Memang ada segi positif dari Fatsoen ini, sampai sekarang kita merindukan keteraturan kota dan lingkungan khas Belanda, selain kehidupan sehari-hari yang bisa berjalan sesuai konsep rust en orde (Keamanan dan Ketertiban) yang pernah diterapkan di Hindia Belanda. Namun negatifnya, dalam masyarakat yang konservatif itu jangan harap ada lonjakan, keberanian untuk keluar dari garis norma yang telah ditentukan. Dalam hal ini konsep fatsoen mungkin sejalan dengan kebudayaan Jawa sehingga dalam beberapa kasus Belanda bisa sangat nyaman berada di kawasan tersebut. Pengaruh peradaban Belanda ini terlihat sekali pada pemikiran Soetomo, sang pendiri Budi Utomo yang beranggapan bahwa masyarakat ideal layaknya sebuah orkes gamelan, dimana setiap orang dan kelompok memainkkan peran yang telah ditetapkan bagi mereka sesuai keselarasan dan melodi yang telah ditetapkan bagi orkes itu. Jangan harap kita menemukan aksi improvisasi dalam permainan gamelan...

Tentu saja terdapat orang-orang yang tidak bisa hidup dalam kondisi demikian. Contohnya adalah Tjipto dan Soekarno, yang menolak sistem pemerintahan Belanda yang kaku dan diskriminatif. Tindakan mereka beserta beberapa tokoh pergerakan lainnya telah mengguncangkan kestabilan masyarakat Hindia Belanda saat itu. Tindakan mereka yang disebut "radikal" telah menyinggung dan mengguncangkan kestabilan masyarakat Kolonial Hindia Belanda yang sudah mantap mengikuti kepatutan Belanda itu. Sehingga pada waktu itu tidak sedikit kalangan menengah dan bangsawan Indonesia yang merasa terusik dengan gaya nyeleneh Tjipto, Soekarno atau Douwes Dekker dalam memperjuangkan keadilan bagi kaum pribumi.  Tidak aneh apabila pemerintah segera mengganjar mereka atas dasar tuduhan pelanggaran asas rust en orde.

Selalu terdapat dua sisi pada mata uang. Selalu ada segi positif dan negatif dari suatu peradaban.

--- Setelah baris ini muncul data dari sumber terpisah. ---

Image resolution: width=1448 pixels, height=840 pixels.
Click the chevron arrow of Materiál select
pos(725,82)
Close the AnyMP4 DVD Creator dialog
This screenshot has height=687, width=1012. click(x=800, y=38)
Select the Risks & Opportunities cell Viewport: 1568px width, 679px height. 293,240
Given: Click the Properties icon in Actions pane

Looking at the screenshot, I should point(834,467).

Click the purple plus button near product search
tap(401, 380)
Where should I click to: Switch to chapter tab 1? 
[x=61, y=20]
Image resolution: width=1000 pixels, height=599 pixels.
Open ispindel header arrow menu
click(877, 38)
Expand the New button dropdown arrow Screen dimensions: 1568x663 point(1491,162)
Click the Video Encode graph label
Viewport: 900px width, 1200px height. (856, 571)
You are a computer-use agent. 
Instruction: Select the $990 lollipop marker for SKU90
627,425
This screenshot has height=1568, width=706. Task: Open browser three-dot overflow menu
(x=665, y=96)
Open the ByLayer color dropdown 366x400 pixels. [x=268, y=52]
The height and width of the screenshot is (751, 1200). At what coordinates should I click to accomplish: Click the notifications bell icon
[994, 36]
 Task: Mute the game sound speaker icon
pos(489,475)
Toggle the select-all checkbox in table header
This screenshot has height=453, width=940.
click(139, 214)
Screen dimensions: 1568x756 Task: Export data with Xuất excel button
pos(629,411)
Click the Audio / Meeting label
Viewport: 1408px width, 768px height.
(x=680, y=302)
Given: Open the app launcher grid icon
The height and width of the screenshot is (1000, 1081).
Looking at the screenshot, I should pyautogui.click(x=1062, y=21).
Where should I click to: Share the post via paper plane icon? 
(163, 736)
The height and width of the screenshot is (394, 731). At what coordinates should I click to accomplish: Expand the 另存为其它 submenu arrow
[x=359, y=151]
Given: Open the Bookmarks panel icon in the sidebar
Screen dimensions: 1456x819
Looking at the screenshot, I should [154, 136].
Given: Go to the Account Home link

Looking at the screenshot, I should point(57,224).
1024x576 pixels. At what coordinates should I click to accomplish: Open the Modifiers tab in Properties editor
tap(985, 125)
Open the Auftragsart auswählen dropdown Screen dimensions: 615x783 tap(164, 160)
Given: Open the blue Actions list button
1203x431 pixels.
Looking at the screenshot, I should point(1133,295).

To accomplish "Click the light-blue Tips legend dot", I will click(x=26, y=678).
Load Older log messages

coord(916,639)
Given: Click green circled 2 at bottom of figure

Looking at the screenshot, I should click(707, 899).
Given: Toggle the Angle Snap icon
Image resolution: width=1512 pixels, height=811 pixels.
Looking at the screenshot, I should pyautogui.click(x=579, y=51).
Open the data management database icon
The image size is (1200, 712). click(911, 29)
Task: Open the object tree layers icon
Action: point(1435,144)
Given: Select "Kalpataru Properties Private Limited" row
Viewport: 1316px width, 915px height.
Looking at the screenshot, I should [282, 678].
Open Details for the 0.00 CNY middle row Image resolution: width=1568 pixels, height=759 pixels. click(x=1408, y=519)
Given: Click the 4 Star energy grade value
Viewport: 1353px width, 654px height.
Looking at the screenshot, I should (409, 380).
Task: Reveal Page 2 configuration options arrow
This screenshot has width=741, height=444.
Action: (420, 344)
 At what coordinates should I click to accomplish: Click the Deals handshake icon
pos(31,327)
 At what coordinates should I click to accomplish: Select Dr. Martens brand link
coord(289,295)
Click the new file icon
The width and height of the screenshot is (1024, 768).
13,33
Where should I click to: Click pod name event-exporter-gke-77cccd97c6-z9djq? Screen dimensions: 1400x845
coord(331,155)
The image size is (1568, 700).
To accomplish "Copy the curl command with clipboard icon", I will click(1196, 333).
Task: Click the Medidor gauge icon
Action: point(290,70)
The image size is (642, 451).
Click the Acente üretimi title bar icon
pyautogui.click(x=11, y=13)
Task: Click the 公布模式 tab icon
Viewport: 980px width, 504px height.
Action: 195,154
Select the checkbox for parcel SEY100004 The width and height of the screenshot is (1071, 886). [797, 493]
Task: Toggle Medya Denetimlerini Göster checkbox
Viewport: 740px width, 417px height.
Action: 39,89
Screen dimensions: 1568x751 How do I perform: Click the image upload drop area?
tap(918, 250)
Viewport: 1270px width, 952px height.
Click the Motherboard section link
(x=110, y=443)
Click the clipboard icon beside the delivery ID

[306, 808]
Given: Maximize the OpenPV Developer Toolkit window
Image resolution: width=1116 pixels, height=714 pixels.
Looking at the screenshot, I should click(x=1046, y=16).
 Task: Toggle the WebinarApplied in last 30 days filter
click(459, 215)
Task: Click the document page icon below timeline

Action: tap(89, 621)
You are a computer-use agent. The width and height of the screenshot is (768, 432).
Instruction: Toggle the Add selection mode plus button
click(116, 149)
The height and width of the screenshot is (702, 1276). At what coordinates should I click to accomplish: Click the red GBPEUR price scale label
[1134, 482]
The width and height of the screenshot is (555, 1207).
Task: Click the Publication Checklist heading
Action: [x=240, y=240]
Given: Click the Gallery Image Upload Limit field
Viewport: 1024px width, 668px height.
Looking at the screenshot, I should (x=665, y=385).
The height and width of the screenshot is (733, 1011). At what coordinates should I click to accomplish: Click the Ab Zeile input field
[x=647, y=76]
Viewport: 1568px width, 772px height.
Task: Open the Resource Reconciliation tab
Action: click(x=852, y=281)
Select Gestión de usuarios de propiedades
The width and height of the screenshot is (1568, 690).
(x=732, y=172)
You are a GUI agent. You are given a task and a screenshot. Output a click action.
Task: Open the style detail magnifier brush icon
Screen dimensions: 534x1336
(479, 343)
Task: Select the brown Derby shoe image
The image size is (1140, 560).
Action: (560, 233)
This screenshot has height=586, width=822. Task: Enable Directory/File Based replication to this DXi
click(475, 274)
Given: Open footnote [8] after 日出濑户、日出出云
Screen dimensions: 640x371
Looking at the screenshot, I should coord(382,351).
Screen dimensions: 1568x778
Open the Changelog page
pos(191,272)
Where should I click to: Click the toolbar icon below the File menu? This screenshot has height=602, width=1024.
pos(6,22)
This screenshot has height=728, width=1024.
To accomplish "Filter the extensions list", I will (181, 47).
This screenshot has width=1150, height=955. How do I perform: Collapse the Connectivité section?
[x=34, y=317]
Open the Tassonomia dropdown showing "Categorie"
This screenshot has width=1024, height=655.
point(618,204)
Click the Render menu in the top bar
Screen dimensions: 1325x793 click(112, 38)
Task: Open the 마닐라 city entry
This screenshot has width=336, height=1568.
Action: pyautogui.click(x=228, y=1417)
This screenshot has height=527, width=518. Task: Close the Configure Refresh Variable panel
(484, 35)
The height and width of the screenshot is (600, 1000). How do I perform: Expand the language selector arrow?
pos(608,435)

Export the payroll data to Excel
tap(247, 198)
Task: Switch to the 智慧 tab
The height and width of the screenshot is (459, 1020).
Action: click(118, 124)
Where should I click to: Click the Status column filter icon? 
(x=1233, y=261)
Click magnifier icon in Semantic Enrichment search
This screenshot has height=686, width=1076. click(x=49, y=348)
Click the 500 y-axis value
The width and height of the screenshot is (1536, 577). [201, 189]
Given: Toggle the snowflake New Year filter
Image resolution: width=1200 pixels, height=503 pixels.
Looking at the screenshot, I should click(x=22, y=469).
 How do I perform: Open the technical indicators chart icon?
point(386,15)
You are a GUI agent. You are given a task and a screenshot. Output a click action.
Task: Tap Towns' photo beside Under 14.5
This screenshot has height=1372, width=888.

Perlu diakui bahwa pasca kemerdekaan, masyarakat Indonesia berusaha mendobrak segala batasan perilaku yang selama ini diterapkan kepada mereka. Segala hal yang berbau Belanda berusaha dihilangkan termasuk formalitas ala Hollands Fatsoen. Namun disayangkan, beberapa hal positif yang terkandung dalam Fatsoen turut dihilangkan seperti tata perilaku, kedisiplinan, dan keteraturan. Sebaliknya, Sisi negatif Fatsoen seperti formalitas berlebihan yang diterapkan ketika menghadap pejabat malah dipertahankan. Akibatnya, ketika masyarakat mengalami degradasi moral seperti saat ini, kepercayaan mereka terhadap norma dan institusi menjadi hilang. Kehendak pribadi menjadi penguasa atas segalanya menghasilkan kekacauan di masyarakat. Lantas apakah fatsoen perlu diberlakukan lagi?